• [TAREFAS]:
**a.** Reproduza literalmente as linhas dos registros, desde a linha que contém "Podu Iloaiei (781, 782)" até o fim dos registros, incluindo as duas pontas.
**b.** Dê continuidade ao trecho sobre Angola e a pauta ambiental a partir da última frase apresentada.

• [TRECHO FORNECIDO]:

....

Enquanto no tema do terrorismo há o embate de interesses entre uma parte do mundo e outra, na pauta dessas convenções o interesse tem de ser convergente e global. Os holandeses sabem que a elevação do nível do mar nas suas costas decorre de eventos globais. Os observadores dos pólos Sul e Norte têm conhecimento de que a redução das calotas polares é efeito de fenômenos planetários. Os franceses lembram o verão de 2003, quando muitos perderam a vida, em decorrência das altas temperaturas. É nesse quadro que a busca de conciliação do meio ambiente e do desenvolvimento volta com força às mesas de negociação.
Em recente estada em Angola, por exemplo, pude observar o interesse pelo tema. Caberia a pergunta: por que Angola? Por que um país com tantos problemas urgentes está se dedicando à pauta ambiental, tendo ratificado, em março do corrente ano, o Protocolo de Kyoto? O fato é que se trata de uma nação que começou sua reconstrução poucos anos atrás, após 25 anos de guerra civil. Recentemente, Angola tornou-se o segundo maior exportador de petróleo para a China. É um país invadido por construtoras, algumas brasileiras, mas a maioria de origem chinesa.
O Produto Interno Bruto de Angola vem se expandindo 15% ao ano. Nos últimos quatro anos, o PIB angolano cresceu 90%. É verdade que a base é muito baixa, mas estamos falando de um país em reconstrução, com tradições e contrastes maiores do que nós, brasileiros, supomos. O que surpreende no caso de Angola é que hoje os maiores investimentos são feitos pelos chineses. A China negocia com a África da seguinte forma: em troca de fornecimento de recursos naturais de longo prazo – minérios e petróleo – são oferecidos resultados de curto prazo – moradia popular e infra-estrutura – com financiamentos a juros reduzidos. Esse foi o caso da construção do Centro de Convenções de Luanda, onde se realizou uma reunião da Opep [Organização dos Países Exportadores de Petróleo], já que, desde 1º de janeiro de 2007, Angola passou a integrá-la. Outros exemplos são os centros de formação e um projeto de 200 mil casas populares em construção por empreiteiras chinesas. A reforma do aeroporto de Luanda também está sendo feita com recursos financeiros e humanos chineses.

....

• [LINHAS DE DADOS]:
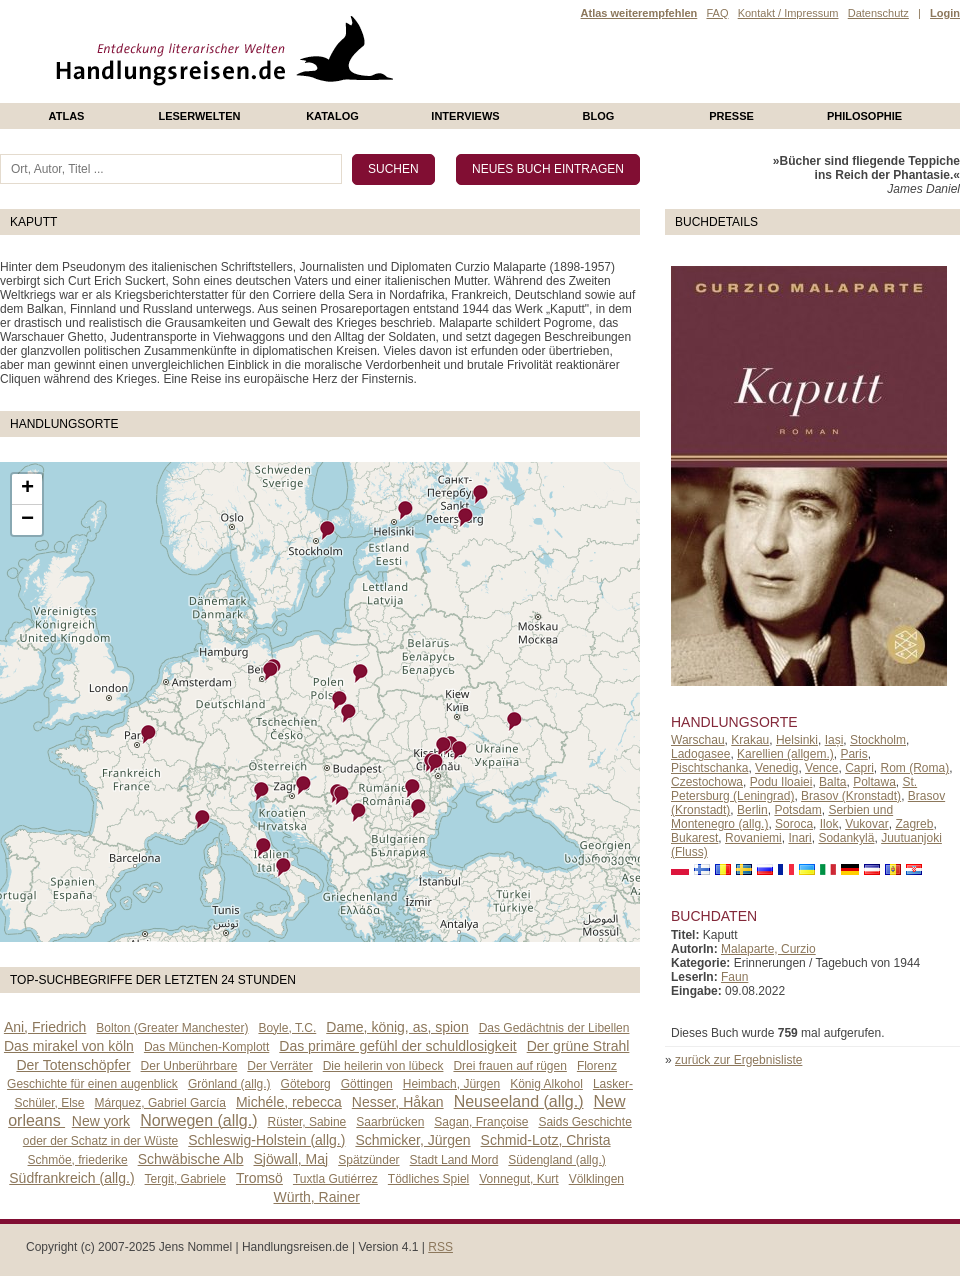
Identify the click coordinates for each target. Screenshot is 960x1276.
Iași (834, 740)
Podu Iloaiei (781, 782)
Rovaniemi (753, 838)
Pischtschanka (709, 768)
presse (731, 116)
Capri (859, 768)
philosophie (864, 116)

....

• [RESPOSTAS POR TAREFA]:
**a.**
Podu Iloaiei (781, 782)
Rovaniemi (753, 838)
Pischtschanka (709, 768)
presse (731, 116)
Capri (859, 768)
philosophie (864, 116)

**b.**
A elevada mão-de-obra chinesa na África opera de dois modos. Em Angola, os operários chineses aceitam modestas condições de trabalho, moram em contêineres e labutam mais de seis dias por semana. Já em outros países africanos, como na Nigéria e no Quênia, os trabalhadores em obras são prisioneiros chineses. Eles são levados de navio, moram em navios-presídios e trabalham em obras de infra-estrutura.
No quadro do Protocolo de Kyoto, Portugal tem percebido Angola como espaço facilitador para alcançar as metas estabelecidas nesse acordo. Como Portugal e Espanha não têm conseguido reduzir suas emissões, precisam adquirir certificados de redução de emissões de países em desenvolvimento. Assim, os angolanos estão sendo pressionados pelos portugueses a viabilizar projetos no Mecanismo de Desenvolvimento Limpo – o que foi um dos motivos que levaram a uma aproximação com o Brasil, para ajudá-los a se estruturar para essas negociações. Essa é uma evidência da crescente interdependência decorrente dos temas ambientais.
Fundamentos teóricos e políticas públicas
Antes de prosseguir na análise dos mecanismos de mercado propostos, cabe lembrar o fundamento econômico que está subjacente ao Protocolo de Kyoto e que tem como origem o pensamento do economista inglês Ronald H. Coase, Prêmio Nobel de Economia em 1991. Em seu artigo "The Problem of Social Cost" ["Journal of Law & Economics", outubro de 1960, páginas 1-44], Coase formula os fundamentos da teoria dos custos de transação, com aplicação à economia ambiental. Essa teoria se debruça sobre o estudo do uso de propriedade comum e fundamenta a política ambiental de vários países. O Reino Unido, por exemplo, tem desenvolvido mecanismos de mercado para a economia ambiental, como o sistema cap and trade, com o objetivo de mitigar as emissões de gases de efeito estufa. São esses mecanismos que deram origem ao Regime Comunitário de Comércio de Direitos de Emissão, aplicado na União Européia aos gases de efeito estufa, especialmente o dióxido de carbono. Esse regime comunitário, que entrou em vigor em janeiro de 2005, foi delineado para maximizar o valor dos recursos naturais de uso comum, como é o caso da atmosfera. Trata-se de um exemplo de incorporação pelo capitalismo das questões ambientais em seu modelo de formação de preços e de custo de capital.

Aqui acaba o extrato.